#### [Your objective]
As the answer, return precisely the lines from the one containing "1374x781 pixels." to the final line of the material below, inclusive, and omit every picture.

#### [Material shown]
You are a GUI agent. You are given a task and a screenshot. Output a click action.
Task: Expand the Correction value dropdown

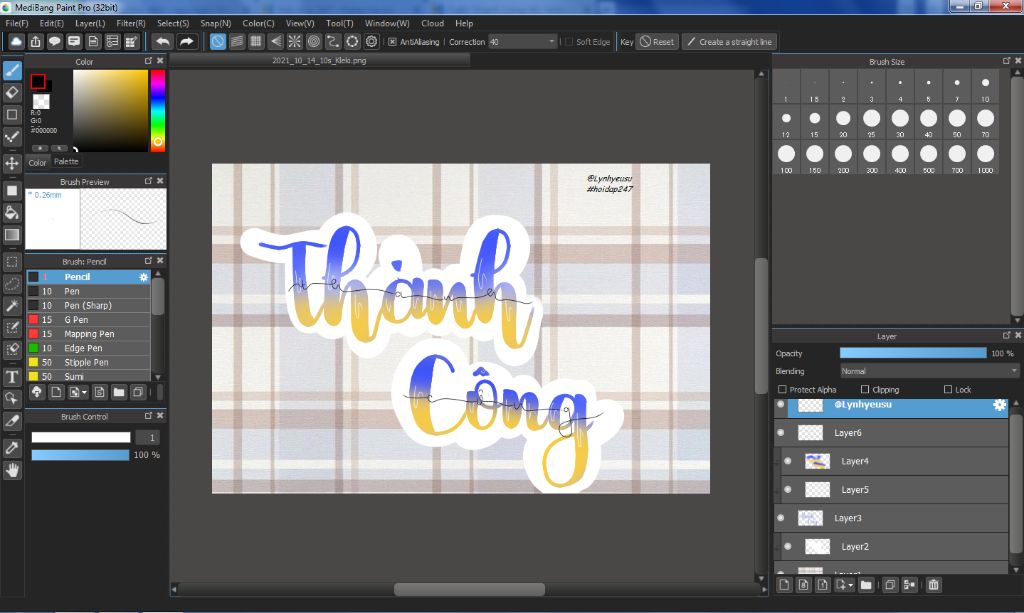pyautogui.click(x=551, y=42)
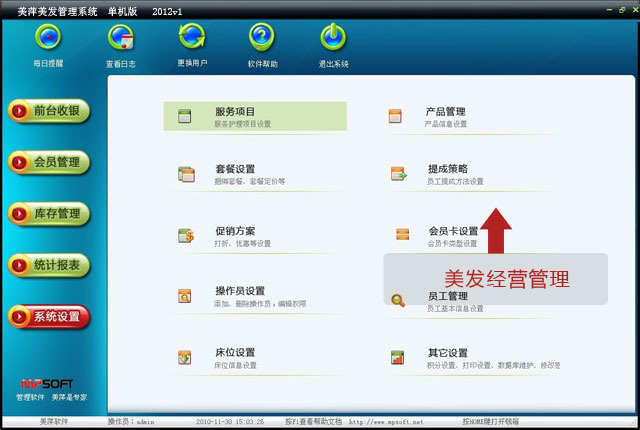This screenshot has width=640, height=430.
Task: Open the 促销方案 promotion plan icon
Action: (185, 236)
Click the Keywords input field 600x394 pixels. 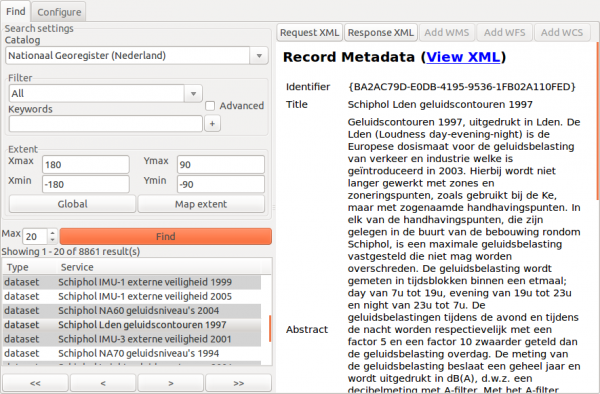point(106,124)
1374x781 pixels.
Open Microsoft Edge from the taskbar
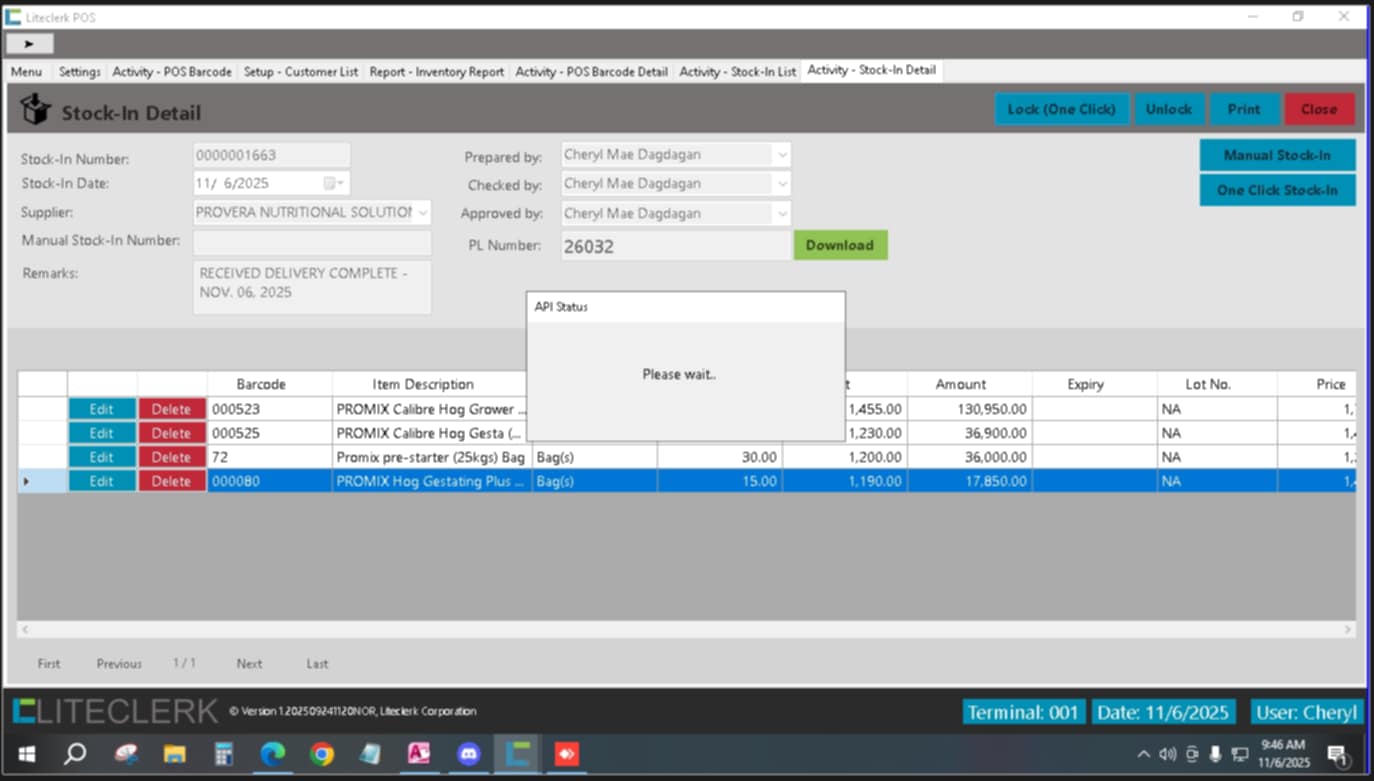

#### [Response area]
1374x781 pixels.
Open Microsoft Edge from the taskbar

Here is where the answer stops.